═════ Excerpt ═════

SR: I wanted to see, imaginatively, what might happen if a woman of my socio-economic class left everything and disappeared. I was interested not in the gossip and social repercussions but in the afterlife of love – what happens to those whom we’ve loved and those who love us? How do they continue to live?

The other trigger for writing this was to show the gap between the everydayness of our lives, its joys, and frustrations, and the artificiality of news that condensed time and turned it into noise. I reject news (its current mode of dissemination) and the artificial time of news. I also saw how time had become a very artificial thing in the novel – James Wood has called the last sixty pages (or was it fifty?) the most artificial thing in literature. I was interested in restoring the speed of our life into the novel – moment to moment. There is no climax in our life though we often delude ourselves into thinking of death as life’s climax. Why should the novel have a climax then?

No, I never have any clarity – I love the journey into unknowingness, not knowing where I’ll reach. I’m as clueless as the reader. The writer doesn’t know anything more than the reader – I’m certain about that.

To answer your question about the plot – the plot wasn’t my aim, Vivek. I was interested in communicating the experience of what it might feel to live through those seven days in Siliguri. Woh Saat Din, as it were. I think of the novel as an experience, not as a means of acquiring knowledge (like the writer rewarding the loyal reader with information about the identity of the murderer in a whodunit, for instance).

Kabir’s character is always in the shadows. Almost like he exists on the fringe. Was this intentional? Or did it happen organically as the book progressed? 

SR: I could be completely wrong in my understanding of this, but I have the sense – as an outsider of course, for I don’t have children of my own – that my friends and I were closer to our parents than children are to theirs today. It is also possible that our relationships were more embodied. Even when our relationships were difficult, there was more of ourselves, our bodies, our throats, our hands, our tears and our laughter. Even our indifference, whatever its duration, was visible – the closing of a door, not looking at them in the eye, turning away from them to look at the wall when sharing a bed, and so on. Today, because of technology and the way it has impacted relationships, there are more words, but something is ‘missing’. To use your metaphor of the ‘fringe’, children don’t realize how central they are to their parents’ lives – they choose to keep the parents on the fringe of their lives. Perhaps it was this that I felt when I thought of Kabir? Also, he’s far away, and his search can only be two-dimensional. Even the photograph, in the end, is two-dimensional, of course.

═════

# Short exercise A
According to the interview excerpt, how many days in Siliguri was the author trying to convey the experience of living through?
# Short exercise B
In the interview excerpt, rewrite the passage that begins at the words "To answer your" and ends after "the book progressed?", changing "plot" to "storyline".
# Short exercise C
List every visible sign of indifference that the interview excerpt gives.

═════ Information supplied ═════

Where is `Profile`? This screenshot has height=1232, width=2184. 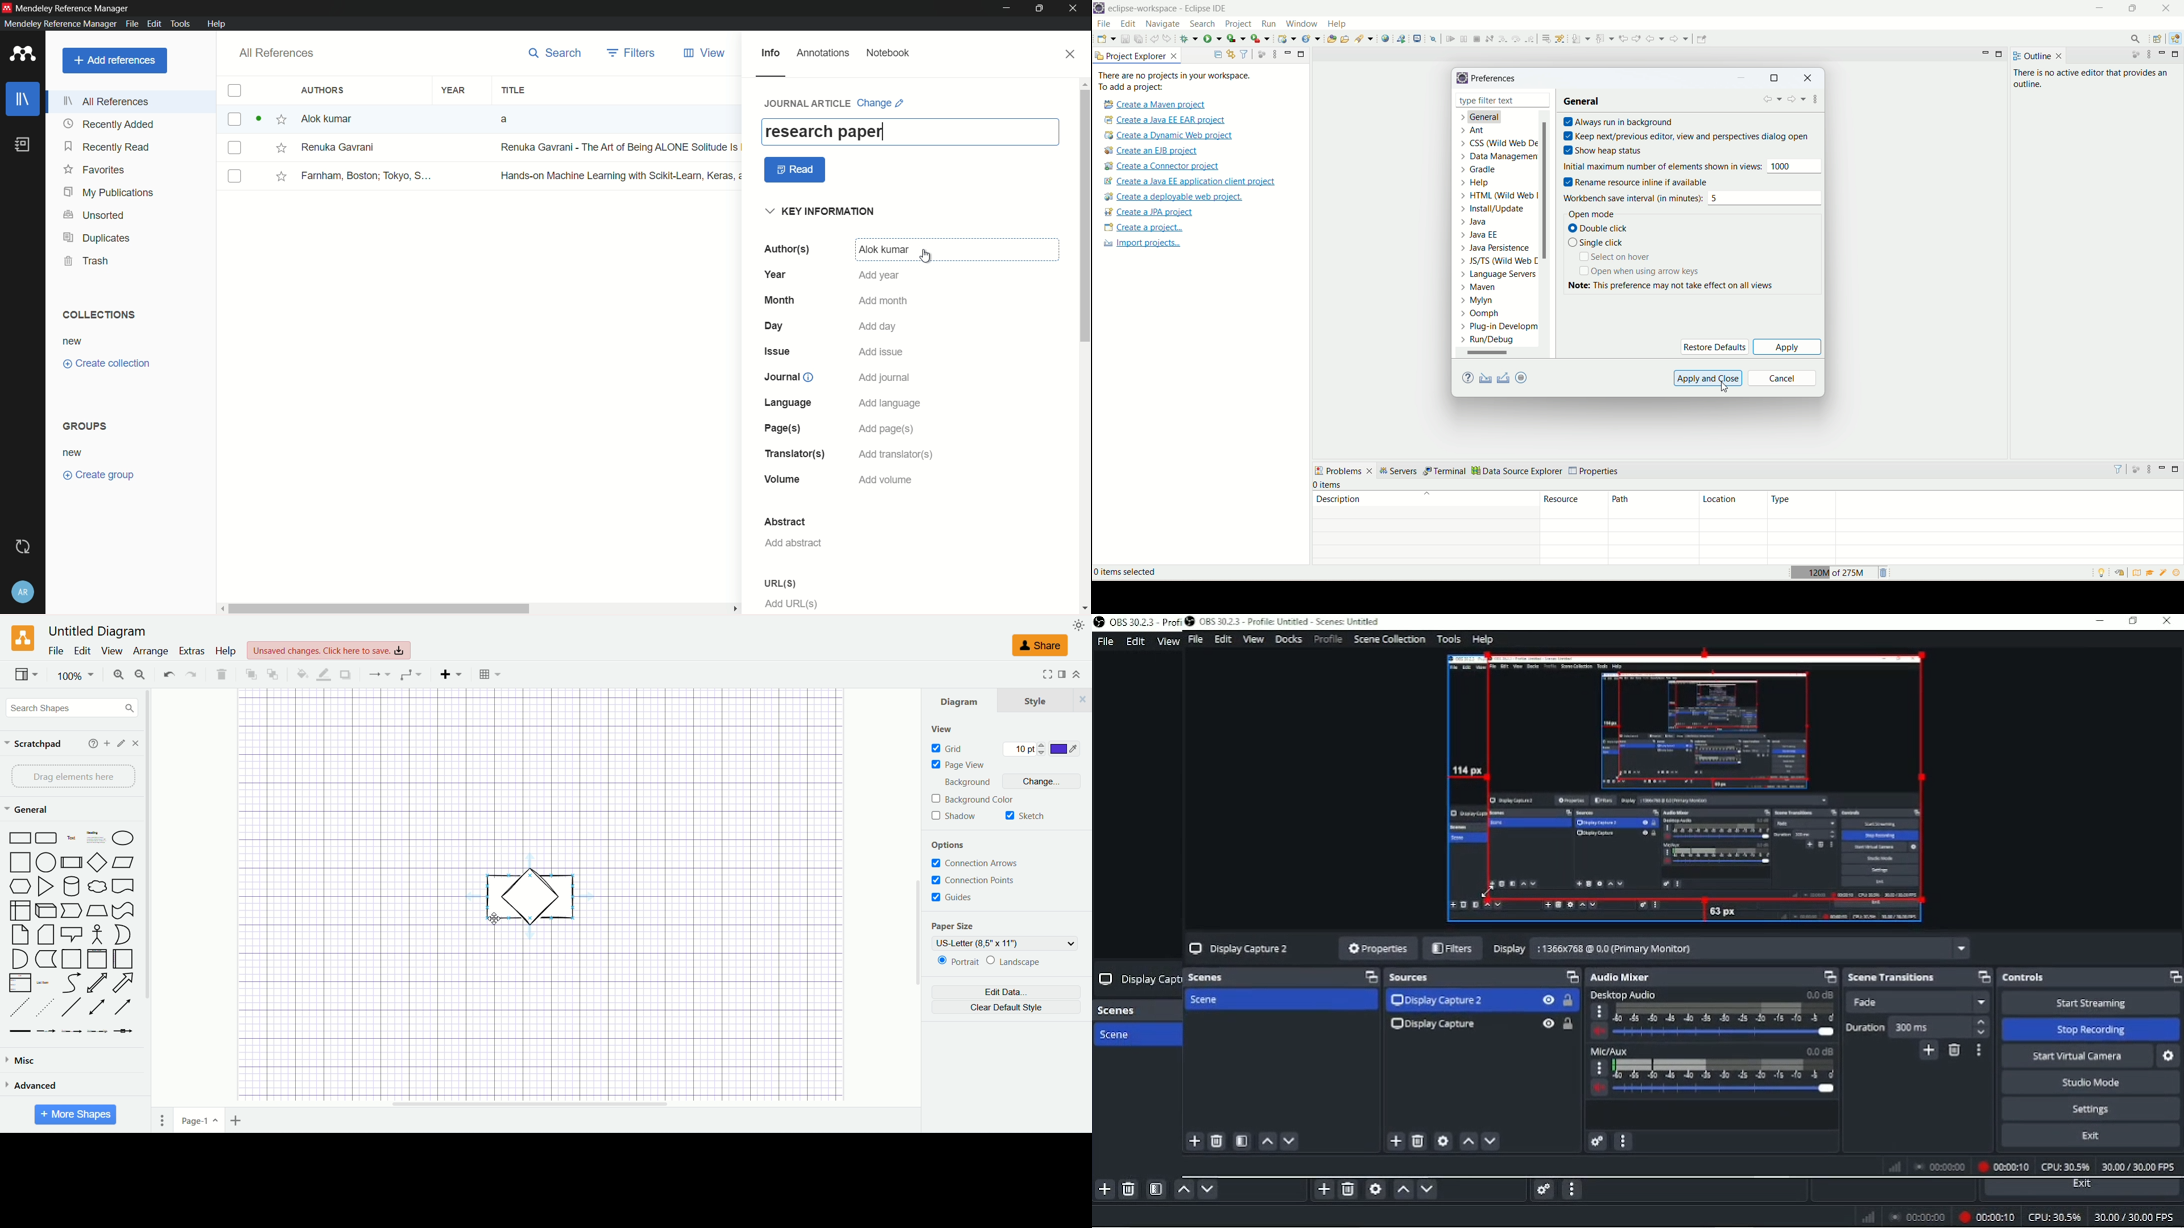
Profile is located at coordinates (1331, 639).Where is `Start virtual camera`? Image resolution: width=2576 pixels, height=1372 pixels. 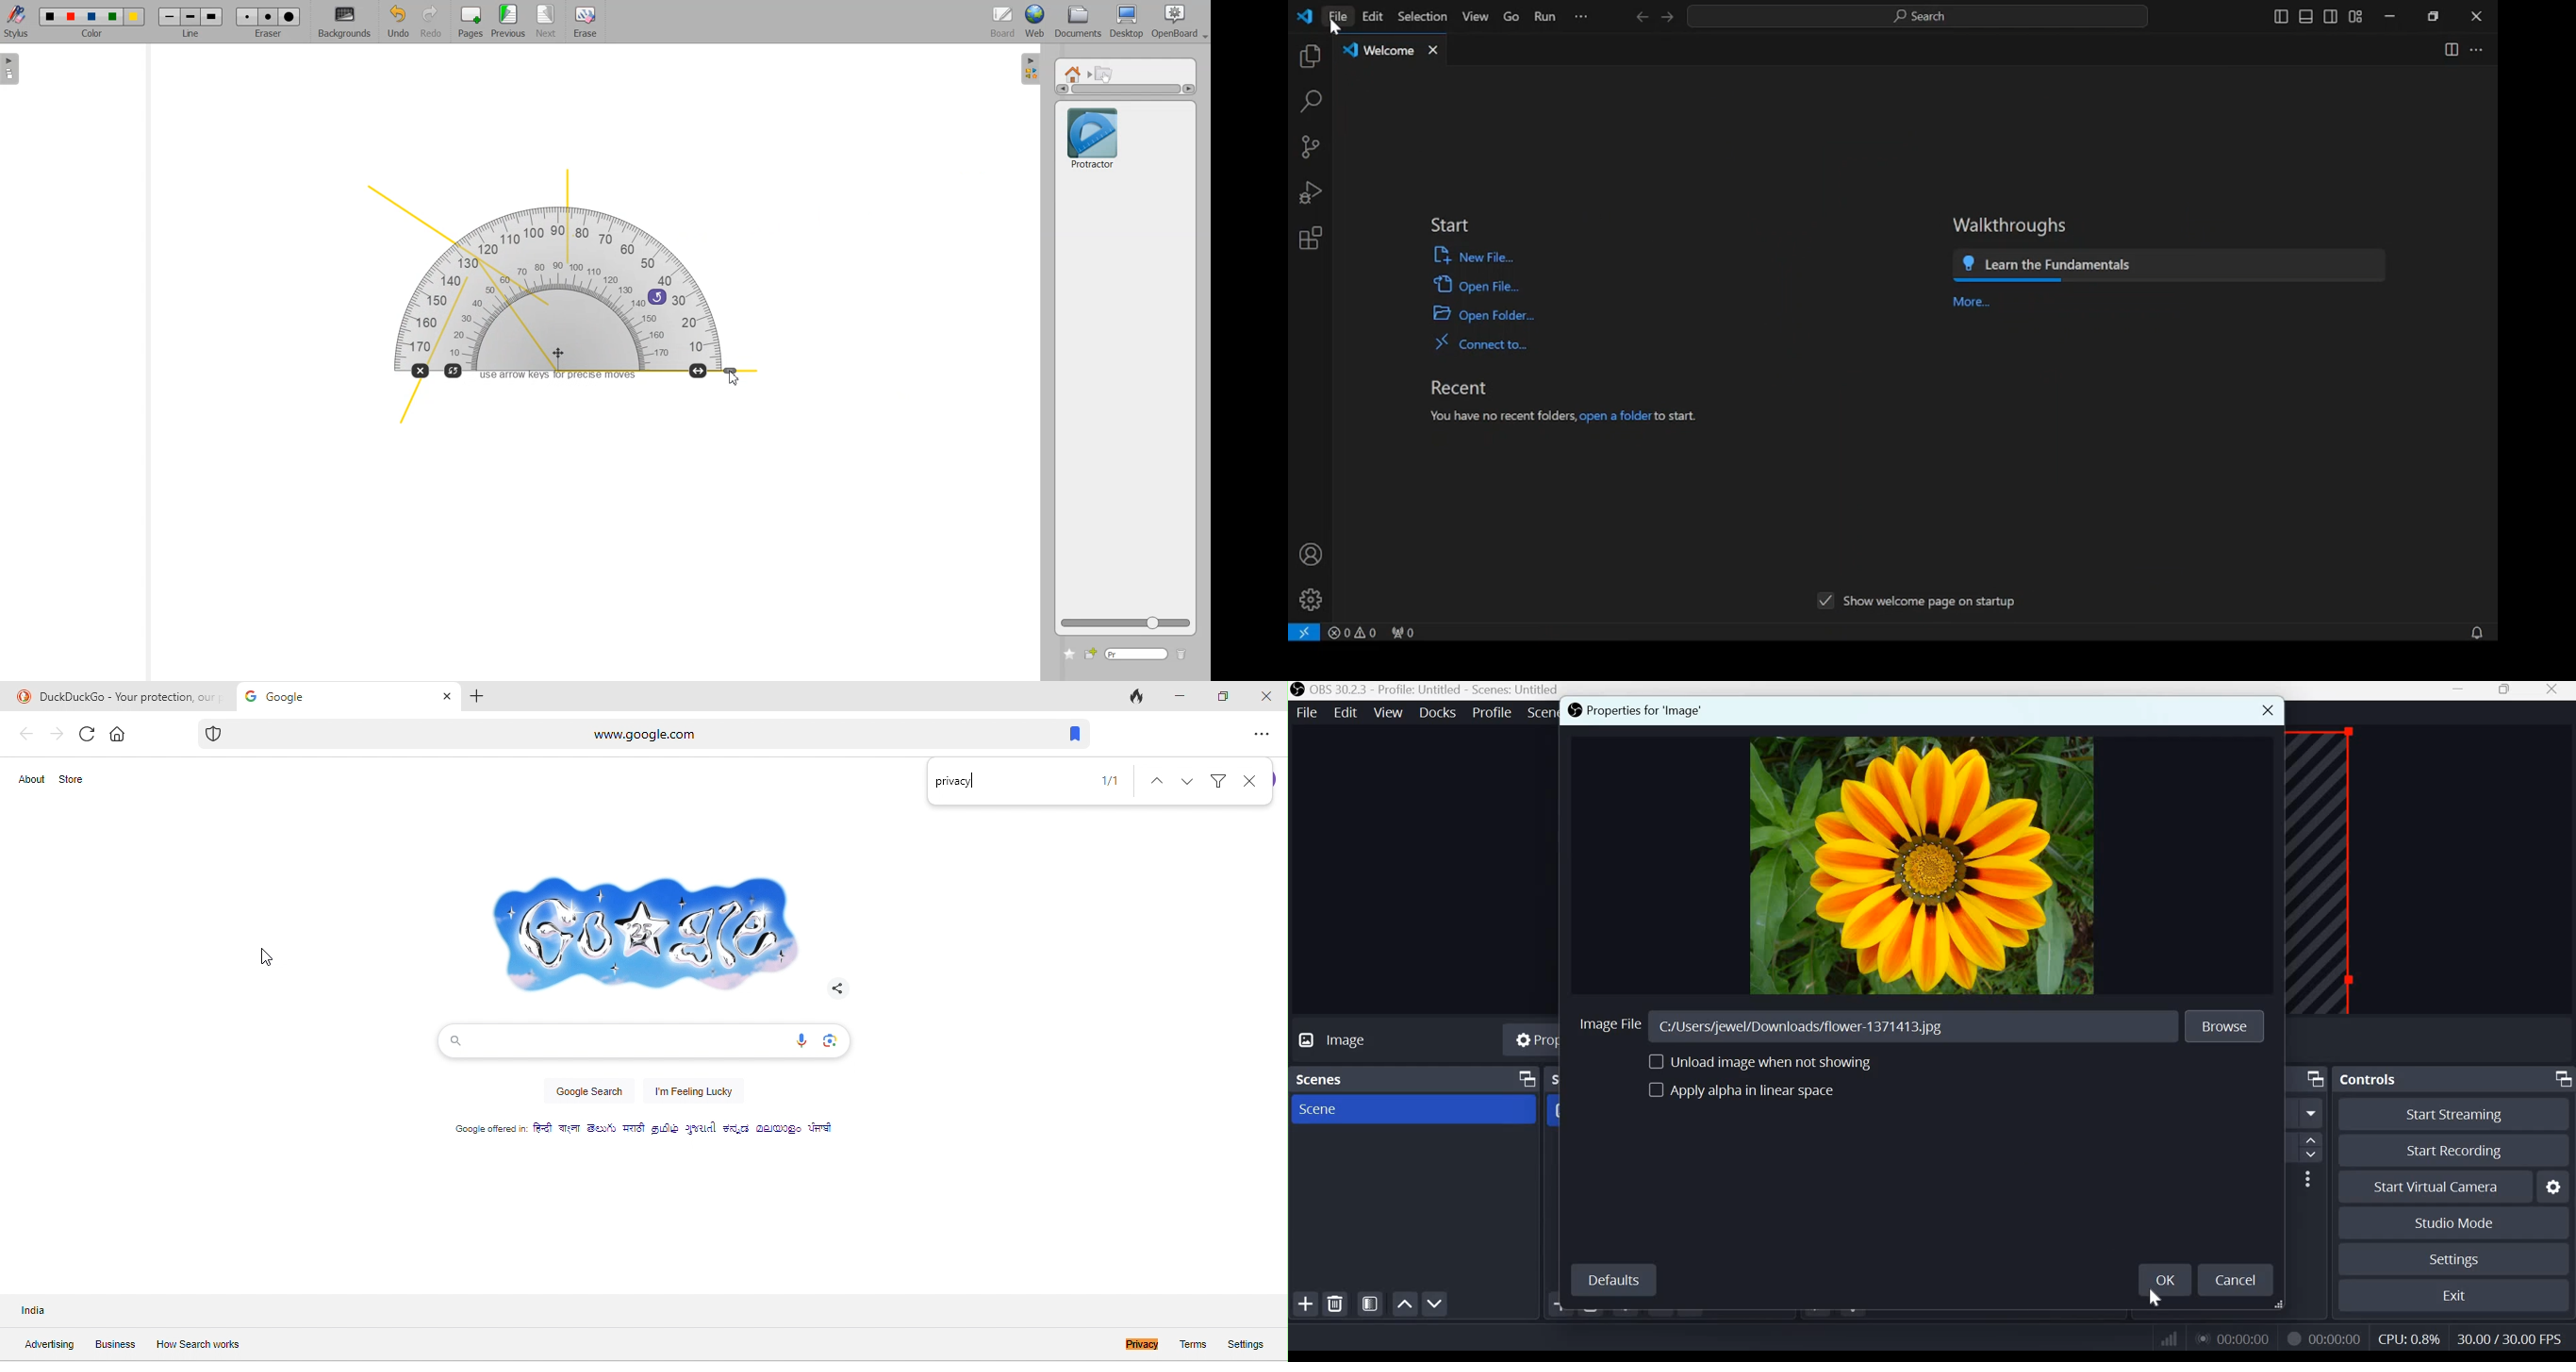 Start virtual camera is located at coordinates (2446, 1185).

═════

# Final result A
Seven days.

# Final result B
To answer your question about the storyline – the storyline wasn’t my aim, Vivek. I was interested in communicating the experience of what it might feel to live through those seven days in Siliguri. Woh Saat Din, as it were. I think of the novel as an experience, not as a means of acquiring knowledge (like the writer rewarding the loyal reader with information about the identity of the murderer in a whodunit, for instance).

Kabir’s character is always in the shadows. Almost like he exists on the fringe. Was this intentional? Or did it happen organically as the book progressed?

# Final result C
- the closing of a door
- not looking at them in the eye
- turning away from them to look at the wall when sharing a bed